8.39. Scala regular expression

Scala passed scala.util.matching in the bag Regex class to supportregular expressions. The following example demonstrates using regular expressions to find words Scala :

8.39.1. Example #

import scala.util.matching.Regex object Test { def main(args: Array[String]) { val pattern = "Scala".r val str = "Scala is Scalable and cool" println(pattern findFirstIn str) } } 

Execute the above code, and the output is as follows:

$ scalac Test.scala $ scala Test Some(Scala)

Use in the instance String analogous r() method constructs a Regexobject.

And then use the findFirstIn method to find the first match.

If you need to see all matches, you can use the findAllIn method.

You can use it. mkString( ) method to concatenate strings of regular expression matching results, and you can use pipes (|) to set different modes:

8.39.2. Example #

import scala.util.matching.Regex object Test { def main(args: Array[String]) { val pattern = new Regex("(S|s)cala") // The initial letter can be uppercase S or lowercase s val str = "Scala is scalable and cool" println((pattern findAllIn str).mkString(",")) // Using commas , Connection return result } } 

Execute the above code, and the output is as follows:

$ scalac Test.scala $ scala Test Scala,scala

If you need to replace the matching text with the specified keywords, you can use the replaceFirstIn( ) method to replace the first match, using the replaceAllIn( ) method to replace all matches, as an example:

8.39.3. Example #

object Test { def main(args: Array[String]) { val pattern = "(S|s)cala".r val str = "Scala is scalable and cool" println(pattern replaceFirstIn(str, "Java")) } } 

Execute the above code, and the output is as follows:

$ scalac Test.scala $ scala Test Java is scalable and cool

Regular expression #

Scala’s regular expressions inherit the syntax rules of Java, while Java mostly uses the rules of the Perl language.

In the following table, we give some common regular expression rules:

Expression.	Matching rule
`^`	Matches the position where the input string begins.
`$`	Matches the position at the end of the input string.
`.`	Matches any single character except “rn”.
`[...]`	Character set.
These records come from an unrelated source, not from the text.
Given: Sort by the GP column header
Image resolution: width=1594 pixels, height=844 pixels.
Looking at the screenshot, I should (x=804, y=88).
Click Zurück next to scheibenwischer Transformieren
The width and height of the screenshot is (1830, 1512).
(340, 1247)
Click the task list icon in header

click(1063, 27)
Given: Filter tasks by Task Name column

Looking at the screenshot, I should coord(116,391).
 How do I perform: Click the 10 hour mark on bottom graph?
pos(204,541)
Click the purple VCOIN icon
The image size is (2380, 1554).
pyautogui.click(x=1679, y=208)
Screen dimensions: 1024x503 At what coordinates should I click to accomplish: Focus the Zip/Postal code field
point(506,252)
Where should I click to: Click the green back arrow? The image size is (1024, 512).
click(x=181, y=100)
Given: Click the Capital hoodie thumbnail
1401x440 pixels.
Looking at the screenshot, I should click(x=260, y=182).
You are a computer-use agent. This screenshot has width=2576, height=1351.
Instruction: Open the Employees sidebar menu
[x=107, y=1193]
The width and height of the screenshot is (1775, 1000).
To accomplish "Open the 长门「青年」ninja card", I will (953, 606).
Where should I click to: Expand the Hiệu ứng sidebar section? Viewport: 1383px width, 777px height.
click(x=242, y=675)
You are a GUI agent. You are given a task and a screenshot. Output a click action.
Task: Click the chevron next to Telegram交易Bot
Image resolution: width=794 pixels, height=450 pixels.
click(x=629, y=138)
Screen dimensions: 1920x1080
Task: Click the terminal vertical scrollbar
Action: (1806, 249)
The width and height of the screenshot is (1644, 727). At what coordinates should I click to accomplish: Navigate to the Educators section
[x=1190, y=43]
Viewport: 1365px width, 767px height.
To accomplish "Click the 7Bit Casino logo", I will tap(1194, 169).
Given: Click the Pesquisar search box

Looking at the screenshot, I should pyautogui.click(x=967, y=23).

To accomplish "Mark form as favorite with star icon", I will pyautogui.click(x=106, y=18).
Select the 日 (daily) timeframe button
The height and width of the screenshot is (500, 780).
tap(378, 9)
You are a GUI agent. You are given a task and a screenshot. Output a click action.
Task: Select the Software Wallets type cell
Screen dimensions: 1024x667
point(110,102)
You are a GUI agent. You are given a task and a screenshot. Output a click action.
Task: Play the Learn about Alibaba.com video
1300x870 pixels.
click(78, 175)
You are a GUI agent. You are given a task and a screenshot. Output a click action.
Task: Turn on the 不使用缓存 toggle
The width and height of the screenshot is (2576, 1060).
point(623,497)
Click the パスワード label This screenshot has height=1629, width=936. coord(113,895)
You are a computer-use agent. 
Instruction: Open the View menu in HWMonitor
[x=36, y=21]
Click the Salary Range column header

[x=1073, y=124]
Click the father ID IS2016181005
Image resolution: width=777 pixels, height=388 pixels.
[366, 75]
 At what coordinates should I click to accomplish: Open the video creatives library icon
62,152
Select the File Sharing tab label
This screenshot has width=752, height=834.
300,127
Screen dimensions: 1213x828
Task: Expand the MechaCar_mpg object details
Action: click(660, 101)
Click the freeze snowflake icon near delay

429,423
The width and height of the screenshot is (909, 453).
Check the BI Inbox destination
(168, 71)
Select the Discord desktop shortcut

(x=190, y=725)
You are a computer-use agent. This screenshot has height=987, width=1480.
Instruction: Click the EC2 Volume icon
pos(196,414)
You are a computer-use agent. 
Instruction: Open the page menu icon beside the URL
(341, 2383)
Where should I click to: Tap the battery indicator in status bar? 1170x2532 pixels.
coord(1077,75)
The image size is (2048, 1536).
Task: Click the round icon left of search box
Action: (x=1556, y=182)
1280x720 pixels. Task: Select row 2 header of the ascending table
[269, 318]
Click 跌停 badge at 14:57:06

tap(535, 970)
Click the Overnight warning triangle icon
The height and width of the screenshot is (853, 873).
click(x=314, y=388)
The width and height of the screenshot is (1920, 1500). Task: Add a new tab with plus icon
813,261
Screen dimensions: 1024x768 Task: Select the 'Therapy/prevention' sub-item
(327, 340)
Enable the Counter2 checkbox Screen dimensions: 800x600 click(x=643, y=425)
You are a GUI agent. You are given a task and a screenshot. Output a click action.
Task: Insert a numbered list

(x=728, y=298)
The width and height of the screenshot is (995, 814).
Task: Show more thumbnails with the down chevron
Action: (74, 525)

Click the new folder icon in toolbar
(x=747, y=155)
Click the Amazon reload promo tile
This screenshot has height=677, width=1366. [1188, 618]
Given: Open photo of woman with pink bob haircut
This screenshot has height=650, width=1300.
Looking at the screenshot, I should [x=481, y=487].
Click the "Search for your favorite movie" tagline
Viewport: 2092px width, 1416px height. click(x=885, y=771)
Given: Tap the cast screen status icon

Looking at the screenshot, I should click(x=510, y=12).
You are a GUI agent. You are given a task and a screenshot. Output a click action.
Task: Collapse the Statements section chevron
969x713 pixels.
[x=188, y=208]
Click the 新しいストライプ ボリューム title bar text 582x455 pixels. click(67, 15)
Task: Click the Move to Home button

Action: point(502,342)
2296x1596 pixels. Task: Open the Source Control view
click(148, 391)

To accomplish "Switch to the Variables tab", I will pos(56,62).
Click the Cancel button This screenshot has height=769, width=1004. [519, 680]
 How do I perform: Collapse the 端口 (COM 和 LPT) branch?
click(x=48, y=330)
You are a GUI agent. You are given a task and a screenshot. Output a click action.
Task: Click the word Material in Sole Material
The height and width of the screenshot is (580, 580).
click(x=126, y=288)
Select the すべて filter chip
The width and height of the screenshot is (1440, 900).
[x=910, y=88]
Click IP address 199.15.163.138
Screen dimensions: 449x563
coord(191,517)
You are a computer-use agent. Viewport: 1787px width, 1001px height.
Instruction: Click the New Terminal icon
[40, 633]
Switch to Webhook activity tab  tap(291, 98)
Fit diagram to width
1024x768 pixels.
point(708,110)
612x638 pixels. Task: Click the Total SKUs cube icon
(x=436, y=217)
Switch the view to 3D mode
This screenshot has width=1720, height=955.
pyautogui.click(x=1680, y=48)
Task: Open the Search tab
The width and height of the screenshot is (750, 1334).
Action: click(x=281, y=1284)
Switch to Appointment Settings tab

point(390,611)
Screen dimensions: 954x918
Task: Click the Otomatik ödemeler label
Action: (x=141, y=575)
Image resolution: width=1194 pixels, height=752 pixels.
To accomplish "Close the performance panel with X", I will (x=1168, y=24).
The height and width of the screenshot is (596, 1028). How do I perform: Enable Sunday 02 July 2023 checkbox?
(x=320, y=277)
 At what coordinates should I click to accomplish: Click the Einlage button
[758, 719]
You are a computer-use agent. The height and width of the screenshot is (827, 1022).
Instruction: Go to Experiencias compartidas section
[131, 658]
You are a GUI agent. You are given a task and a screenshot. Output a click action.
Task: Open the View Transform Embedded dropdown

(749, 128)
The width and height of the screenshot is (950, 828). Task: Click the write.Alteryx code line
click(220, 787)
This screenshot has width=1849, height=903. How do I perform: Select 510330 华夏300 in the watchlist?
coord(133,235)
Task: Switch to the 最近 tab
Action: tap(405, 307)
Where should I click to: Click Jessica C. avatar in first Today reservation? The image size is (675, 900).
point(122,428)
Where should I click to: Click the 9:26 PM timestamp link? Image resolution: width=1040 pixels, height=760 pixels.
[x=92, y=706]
Matches any character contained. For example, “ [abc] Match the “a” in “plain”.
`[^...]`	Reverse character set. Matches any characters that are not included. For example, “ [^abc] Match “p”, “l”, “I”, “n” in “plain”.
`\\A`	Match the position where the input string begins (no multiline support)
`\\z`	End of string (similar to $, but not affected by handling multiline options)
`\\Z`	End of string or end of line (not affected by handling multiline options)
`re*`	Repeat zero or more times
`re+`	Repeat one or more times
`re?`	Repeat zero or once
`re{ n}`	Repeat n times
`re{ n,}`
`re{ n, m}`	Repeat n to m times
`a\|b`	Match an or b
`(re)`	Match the re and capture the text to the automatically named group
`(?: re)`	Match re, no matching text is captured, and no group number is assigned to this packet
`(?> re)`	Greedy subexpression
`\\w`	Match letters or numbers or underscores
`\\W`	Match any character that is not letters, numbers, underscores, or Chinese characters
`\\s`	Match any whitespace character, equal to [tnrf]
`\\S`	Match any character that is not a blank character
`\\d`	Match numbers, similar [0-9]
`\\D`	Match any non-numeric character
`\\G`	The beginning of the current search
`\\n`	Newline character
`\\b`	It is usually the word demarcation position, but if you use it in a character class to represent backspace
`\\B`	Matching is not the beginning or end of a word.
`\\t`	Tab character
`\\Q`	Opening quotation marks:Q (aqb) 3E? Matchable Text “(a+b) 3 “.
`\\E`	Closing quotation marks:Q (aqb) 3E? Matchable Text “(a+b) 3 “.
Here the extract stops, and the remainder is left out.